The defenders of authority dread the advent of a free motherhood, lest it will rob them of their prey. Who would fight wars? Who would create wealth? Who would make the policeman, the jailer, if woman were to refuse the indiscriminate breeding of children? The race, the race! shouts the king, the president, the capitalist, the priest. The race must be preserved, though woman be degraded to a mere machine, and the marriage institution is our only safety valve against the pernicious sex awakening of woman. But in vain these frantic efforts to maintain a state of bondage. In vain, too, the edicts of the Church, the mad attacks of rulers, in vain even the arm of the law. Woman no longer wants to be a party to the production of a race of sickly, feeble, decrepit, wretched human beings, who have neither the strength nor moral courage to throw off the yoke of poverty and slavery. Instead she desires fewer and better children, begotten and reared in love and through free choice, not by compulsion, as marriage imposes. Our pseudomoralists have yet to learn the deep sense of responsibility toward the child, that love in freedom has awakened in the breast of woman. Rather would she forgo forever the glory of motherhood than bring forth life in an atmosphere that breathes only destruction and death. And if she does become a mother, it is to give to the child the deepest and best her being can yield. To grow with the child is her motto; she knows that in that manner alone can she help build true manhood and womanhood.
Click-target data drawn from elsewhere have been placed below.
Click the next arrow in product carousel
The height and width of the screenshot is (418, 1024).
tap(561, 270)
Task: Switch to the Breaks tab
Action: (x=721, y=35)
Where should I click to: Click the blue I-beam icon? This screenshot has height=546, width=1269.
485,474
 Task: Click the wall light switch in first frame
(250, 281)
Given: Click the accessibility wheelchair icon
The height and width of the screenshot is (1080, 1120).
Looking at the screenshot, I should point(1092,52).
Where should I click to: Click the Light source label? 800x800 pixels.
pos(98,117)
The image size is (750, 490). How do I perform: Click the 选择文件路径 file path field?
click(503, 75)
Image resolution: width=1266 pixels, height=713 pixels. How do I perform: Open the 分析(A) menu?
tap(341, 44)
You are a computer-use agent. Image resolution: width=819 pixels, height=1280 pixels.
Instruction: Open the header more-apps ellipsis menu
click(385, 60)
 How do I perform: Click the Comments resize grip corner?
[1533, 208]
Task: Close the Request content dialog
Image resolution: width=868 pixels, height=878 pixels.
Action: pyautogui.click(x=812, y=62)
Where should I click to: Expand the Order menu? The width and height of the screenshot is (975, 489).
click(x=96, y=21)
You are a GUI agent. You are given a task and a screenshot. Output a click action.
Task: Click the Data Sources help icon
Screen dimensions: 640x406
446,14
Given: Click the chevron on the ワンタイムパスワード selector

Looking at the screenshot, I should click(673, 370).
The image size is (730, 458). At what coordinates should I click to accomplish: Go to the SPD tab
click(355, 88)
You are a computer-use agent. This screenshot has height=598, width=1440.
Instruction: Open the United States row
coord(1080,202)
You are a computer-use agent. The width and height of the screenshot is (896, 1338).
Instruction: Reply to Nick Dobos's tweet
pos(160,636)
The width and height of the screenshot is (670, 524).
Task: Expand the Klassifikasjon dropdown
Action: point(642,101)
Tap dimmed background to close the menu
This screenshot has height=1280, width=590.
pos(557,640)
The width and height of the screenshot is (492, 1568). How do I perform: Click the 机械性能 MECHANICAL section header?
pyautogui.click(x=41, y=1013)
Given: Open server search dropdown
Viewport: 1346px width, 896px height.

In our present pygmy state, love is indeed a stranger to most people. Misunderstood and shunned, it rarely takes root; or if it does, it soon withers and dies. Its delicate fiber cannot endure the stress and strain of the daily grind. Its soul is too complex to adjust itself to the slimy woof of our social fabric. It weeps and moans and suffers with those who have need of it, yet lack the capacity to rise to love’s summit.
Someday, someday men and women will rise, they will reach the mountain peak, they will meet big and strong and free, ready to receive, to partake, and to bask in the golden rays of love. What fancy, what imagination, what poetic genius can foresee even approximately the potentialities of such a force in the life of men and women. If the world is ever to give birth to true companionship and oneness, not marriage, but love will be the parent
From “Marriage and Love.” Born in Lithuania in 1869, Goldman immigrated to the U.S. in 1885, was arrested for inciting a riot in 1893, founded the periodical Mother Earth in 1906, and published Anarchism and Other Essays in 1910. She lectured on the importance of European playwrights, among them Henrik Ibsen and August Strindberg, and on the concept of free love. Goldman was jailed in 1917 for her activities in opposition to U.S. involvement in World War I and was deported to the Soviet Union in 1919. She died in 1940.